> DIRECTIONS FOR THIS TASK: Each line below from the one containing "Instruction: Open Submission Guidelines page" through the one containing "You are a computer-use agent. Image" should be output exactly as it stands, and no other line should appear.

:: INFORMATION PROVIDED

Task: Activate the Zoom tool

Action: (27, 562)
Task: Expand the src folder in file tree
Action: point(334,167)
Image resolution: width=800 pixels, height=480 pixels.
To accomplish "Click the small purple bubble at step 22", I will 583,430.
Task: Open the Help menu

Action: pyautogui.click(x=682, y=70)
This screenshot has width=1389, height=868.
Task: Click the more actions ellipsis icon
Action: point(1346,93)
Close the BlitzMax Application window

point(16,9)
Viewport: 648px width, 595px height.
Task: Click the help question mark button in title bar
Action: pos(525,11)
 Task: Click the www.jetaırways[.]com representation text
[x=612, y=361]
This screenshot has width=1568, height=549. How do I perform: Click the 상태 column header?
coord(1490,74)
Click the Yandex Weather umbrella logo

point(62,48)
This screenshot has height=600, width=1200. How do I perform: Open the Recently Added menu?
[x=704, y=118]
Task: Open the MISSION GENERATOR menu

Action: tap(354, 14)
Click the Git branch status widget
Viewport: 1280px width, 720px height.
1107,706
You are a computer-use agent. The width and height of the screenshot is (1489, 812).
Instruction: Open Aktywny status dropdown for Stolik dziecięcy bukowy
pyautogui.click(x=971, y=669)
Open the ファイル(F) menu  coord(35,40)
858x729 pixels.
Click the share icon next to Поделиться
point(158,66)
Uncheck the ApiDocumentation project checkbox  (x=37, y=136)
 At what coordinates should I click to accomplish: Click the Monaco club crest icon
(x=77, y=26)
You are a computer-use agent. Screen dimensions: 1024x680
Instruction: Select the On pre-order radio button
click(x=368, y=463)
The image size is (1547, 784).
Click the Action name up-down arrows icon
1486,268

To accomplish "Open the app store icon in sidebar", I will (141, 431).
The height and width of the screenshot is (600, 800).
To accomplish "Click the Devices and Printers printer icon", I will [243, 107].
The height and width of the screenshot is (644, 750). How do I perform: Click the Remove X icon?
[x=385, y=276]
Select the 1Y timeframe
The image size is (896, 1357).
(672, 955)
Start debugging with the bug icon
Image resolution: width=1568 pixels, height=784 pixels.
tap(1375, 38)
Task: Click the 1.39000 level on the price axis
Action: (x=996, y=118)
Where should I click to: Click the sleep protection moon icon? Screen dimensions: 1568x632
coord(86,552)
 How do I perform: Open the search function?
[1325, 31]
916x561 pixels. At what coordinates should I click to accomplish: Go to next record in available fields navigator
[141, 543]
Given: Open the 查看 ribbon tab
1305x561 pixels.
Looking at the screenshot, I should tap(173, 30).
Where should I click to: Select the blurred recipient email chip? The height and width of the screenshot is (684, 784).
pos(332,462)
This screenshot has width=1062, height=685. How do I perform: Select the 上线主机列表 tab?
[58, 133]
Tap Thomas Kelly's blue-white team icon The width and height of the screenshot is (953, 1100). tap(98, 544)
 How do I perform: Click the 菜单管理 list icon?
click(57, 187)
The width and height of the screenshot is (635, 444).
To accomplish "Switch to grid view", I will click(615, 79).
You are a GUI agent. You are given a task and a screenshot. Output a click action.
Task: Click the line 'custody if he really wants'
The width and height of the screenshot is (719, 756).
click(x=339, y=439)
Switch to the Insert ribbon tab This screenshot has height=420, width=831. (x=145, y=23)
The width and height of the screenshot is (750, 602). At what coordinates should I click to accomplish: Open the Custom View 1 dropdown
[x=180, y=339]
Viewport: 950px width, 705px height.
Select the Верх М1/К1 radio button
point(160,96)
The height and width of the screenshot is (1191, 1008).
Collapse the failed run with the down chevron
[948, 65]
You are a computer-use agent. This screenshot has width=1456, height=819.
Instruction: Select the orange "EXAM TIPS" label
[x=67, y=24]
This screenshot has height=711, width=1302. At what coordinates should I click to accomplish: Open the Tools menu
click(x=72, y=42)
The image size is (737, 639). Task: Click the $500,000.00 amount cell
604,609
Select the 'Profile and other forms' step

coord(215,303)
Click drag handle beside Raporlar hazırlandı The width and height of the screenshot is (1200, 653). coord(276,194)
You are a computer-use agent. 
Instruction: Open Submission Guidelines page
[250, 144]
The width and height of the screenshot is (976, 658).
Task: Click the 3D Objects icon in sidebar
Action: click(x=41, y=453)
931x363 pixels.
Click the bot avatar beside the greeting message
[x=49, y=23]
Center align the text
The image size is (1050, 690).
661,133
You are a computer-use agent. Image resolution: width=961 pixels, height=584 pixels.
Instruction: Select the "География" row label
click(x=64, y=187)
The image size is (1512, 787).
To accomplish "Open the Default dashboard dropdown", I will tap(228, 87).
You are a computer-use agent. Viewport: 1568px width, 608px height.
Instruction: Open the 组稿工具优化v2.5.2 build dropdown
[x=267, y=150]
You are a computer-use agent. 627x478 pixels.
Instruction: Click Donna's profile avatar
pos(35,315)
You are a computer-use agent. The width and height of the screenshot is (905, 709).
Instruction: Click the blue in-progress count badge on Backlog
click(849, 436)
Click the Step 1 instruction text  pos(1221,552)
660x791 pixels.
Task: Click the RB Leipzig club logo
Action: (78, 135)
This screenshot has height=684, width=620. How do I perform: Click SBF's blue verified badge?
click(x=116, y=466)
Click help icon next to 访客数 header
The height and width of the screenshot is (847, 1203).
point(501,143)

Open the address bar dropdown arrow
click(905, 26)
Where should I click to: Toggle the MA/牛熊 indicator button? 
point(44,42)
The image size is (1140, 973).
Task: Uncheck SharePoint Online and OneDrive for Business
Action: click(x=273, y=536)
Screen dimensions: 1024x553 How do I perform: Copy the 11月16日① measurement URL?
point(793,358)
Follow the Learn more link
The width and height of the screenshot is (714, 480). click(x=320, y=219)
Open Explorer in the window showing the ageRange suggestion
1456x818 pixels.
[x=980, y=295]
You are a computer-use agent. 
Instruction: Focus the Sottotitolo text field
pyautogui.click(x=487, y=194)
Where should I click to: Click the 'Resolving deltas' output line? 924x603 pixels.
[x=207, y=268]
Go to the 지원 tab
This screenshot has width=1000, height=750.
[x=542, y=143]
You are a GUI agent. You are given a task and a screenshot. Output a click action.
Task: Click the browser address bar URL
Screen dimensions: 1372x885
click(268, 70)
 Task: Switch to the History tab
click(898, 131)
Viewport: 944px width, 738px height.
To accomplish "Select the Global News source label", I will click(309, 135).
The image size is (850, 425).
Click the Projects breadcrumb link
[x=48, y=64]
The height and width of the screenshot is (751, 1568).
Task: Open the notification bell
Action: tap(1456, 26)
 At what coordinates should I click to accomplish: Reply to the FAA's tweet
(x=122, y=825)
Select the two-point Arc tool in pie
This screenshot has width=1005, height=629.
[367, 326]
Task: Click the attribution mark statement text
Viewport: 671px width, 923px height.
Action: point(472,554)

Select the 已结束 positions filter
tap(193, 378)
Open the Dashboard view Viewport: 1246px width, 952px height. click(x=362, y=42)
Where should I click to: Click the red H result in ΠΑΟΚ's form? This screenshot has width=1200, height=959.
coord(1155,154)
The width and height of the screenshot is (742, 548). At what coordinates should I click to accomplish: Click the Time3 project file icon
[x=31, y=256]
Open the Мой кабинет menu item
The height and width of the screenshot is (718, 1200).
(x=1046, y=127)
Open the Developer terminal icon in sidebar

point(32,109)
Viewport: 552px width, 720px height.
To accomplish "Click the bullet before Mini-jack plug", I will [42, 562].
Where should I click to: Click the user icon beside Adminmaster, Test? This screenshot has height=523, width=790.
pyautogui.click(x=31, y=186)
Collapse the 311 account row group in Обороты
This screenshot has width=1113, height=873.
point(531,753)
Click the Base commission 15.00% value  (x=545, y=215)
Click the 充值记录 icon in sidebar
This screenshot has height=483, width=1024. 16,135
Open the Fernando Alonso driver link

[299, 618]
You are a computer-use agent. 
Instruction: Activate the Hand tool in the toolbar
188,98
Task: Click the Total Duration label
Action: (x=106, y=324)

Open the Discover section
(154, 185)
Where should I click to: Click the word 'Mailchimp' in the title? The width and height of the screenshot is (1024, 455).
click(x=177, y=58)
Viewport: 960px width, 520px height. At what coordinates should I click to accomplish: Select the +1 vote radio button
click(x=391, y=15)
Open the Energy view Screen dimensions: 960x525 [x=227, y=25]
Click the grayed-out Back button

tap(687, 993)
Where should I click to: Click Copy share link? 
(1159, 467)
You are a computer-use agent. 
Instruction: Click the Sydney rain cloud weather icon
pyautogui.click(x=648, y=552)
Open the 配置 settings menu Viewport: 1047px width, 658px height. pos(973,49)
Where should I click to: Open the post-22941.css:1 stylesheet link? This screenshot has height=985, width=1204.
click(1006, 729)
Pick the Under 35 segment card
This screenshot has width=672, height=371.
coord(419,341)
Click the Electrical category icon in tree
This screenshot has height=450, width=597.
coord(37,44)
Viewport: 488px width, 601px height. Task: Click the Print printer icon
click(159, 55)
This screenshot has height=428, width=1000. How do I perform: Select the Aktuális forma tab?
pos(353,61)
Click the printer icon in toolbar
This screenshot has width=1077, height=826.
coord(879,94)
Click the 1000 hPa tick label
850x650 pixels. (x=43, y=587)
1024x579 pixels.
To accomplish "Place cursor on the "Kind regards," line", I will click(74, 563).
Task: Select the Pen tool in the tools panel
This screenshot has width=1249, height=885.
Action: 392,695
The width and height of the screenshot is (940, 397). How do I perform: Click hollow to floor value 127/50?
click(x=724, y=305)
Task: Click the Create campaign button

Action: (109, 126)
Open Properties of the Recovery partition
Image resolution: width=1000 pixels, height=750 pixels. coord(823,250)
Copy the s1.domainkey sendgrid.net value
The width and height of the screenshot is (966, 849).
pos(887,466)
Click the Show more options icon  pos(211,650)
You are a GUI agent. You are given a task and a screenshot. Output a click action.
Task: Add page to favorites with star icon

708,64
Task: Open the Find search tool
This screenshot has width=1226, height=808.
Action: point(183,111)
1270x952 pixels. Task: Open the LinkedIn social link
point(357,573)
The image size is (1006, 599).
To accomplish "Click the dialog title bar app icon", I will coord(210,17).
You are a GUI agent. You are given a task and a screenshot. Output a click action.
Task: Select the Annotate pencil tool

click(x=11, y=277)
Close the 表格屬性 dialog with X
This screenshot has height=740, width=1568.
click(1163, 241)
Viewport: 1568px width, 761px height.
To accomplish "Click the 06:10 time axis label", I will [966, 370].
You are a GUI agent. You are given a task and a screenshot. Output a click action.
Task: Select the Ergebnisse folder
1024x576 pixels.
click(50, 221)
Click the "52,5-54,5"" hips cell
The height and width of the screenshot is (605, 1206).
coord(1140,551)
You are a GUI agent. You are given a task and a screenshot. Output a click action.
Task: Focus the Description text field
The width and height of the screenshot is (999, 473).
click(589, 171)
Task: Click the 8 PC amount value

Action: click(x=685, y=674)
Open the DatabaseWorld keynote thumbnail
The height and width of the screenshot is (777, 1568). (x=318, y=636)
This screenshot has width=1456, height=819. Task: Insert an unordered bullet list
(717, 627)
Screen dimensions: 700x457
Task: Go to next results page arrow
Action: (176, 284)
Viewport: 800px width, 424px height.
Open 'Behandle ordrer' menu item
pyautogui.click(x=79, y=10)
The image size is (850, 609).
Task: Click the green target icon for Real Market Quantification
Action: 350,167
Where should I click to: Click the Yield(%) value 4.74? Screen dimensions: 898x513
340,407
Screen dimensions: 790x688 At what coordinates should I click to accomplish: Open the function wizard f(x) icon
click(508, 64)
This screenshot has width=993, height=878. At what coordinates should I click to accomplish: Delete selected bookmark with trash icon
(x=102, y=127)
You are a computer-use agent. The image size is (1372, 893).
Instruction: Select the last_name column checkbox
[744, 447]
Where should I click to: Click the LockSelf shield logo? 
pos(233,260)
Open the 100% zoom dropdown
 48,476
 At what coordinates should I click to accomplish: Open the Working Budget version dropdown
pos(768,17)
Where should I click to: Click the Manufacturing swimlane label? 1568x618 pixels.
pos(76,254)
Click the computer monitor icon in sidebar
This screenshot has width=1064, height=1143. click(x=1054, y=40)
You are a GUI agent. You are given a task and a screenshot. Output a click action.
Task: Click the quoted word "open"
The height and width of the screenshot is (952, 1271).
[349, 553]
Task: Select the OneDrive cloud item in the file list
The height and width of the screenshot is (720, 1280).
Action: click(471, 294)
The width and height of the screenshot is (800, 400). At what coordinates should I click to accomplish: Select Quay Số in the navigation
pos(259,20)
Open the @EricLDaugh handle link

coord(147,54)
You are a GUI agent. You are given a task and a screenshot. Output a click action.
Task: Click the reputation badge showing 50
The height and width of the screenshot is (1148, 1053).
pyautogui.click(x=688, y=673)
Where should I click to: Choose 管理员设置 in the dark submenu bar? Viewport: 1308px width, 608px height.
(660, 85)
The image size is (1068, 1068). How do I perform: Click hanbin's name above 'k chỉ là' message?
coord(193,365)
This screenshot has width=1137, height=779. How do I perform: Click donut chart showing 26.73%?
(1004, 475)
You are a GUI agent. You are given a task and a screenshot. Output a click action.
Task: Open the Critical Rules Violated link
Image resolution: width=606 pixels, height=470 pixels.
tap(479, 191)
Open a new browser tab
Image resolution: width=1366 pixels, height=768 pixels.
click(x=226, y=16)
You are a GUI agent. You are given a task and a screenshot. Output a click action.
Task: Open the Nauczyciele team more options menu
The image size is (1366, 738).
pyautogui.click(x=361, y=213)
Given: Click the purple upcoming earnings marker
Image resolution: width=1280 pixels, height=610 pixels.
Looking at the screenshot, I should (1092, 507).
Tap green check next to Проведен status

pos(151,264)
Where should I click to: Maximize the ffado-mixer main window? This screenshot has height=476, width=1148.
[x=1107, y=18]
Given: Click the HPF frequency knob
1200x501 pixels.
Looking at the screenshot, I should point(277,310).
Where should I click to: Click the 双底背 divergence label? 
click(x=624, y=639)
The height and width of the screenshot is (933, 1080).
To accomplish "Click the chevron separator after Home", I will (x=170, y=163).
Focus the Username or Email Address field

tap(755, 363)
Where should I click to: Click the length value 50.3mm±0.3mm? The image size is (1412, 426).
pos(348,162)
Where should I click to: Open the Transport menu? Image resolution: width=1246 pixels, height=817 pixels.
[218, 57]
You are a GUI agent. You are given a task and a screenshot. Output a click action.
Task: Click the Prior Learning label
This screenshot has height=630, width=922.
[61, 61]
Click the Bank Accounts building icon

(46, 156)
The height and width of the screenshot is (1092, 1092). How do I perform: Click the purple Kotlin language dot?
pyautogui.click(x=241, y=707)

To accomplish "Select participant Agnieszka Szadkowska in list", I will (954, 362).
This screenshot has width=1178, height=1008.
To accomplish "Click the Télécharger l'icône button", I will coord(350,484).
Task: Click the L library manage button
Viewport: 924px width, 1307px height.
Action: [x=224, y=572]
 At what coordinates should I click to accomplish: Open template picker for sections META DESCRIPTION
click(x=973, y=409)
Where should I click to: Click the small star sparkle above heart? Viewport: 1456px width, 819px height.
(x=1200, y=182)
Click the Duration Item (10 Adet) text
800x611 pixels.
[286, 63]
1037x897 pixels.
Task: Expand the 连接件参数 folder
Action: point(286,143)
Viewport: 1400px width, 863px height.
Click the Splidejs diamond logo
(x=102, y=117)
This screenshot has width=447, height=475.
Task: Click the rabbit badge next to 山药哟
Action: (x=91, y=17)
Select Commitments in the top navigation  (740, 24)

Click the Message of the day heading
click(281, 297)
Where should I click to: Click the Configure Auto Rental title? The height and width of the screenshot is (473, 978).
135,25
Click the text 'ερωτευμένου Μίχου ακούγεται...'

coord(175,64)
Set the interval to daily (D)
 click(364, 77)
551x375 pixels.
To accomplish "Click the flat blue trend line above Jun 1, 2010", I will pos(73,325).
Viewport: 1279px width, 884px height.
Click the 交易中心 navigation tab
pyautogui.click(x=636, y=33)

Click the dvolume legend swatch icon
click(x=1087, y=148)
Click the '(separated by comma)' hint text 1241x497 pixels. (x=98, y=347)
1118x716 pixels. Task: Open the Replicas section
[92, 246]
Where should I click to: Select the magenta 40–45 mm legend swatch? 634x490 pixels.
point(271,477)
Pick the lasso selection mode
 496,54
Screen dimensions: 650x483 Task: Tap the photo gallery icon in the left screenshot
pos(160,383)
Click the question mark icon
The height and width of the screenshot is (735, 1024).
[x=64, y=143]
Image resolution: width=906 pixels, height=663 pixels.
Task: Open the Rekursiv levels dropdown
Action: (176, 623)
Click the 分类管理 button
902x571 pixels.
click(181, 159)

::::

> TASK OUTPUT:
Instruction: Open Submission Guidelines page
[250, 144]
The width and height of the screenshot is (976, 658).
Task: Click the 3D Objects icon in sidebar
Action: click(x=41, y=453)
931x363 pixels.
Click the bot avatar beside the greeting message
[x=49, y=23]
Center align the text
The image size is (1050, 690).
661,133
You are a computer-use agent. Image resolution: width=961 pixels, height=584 pixels.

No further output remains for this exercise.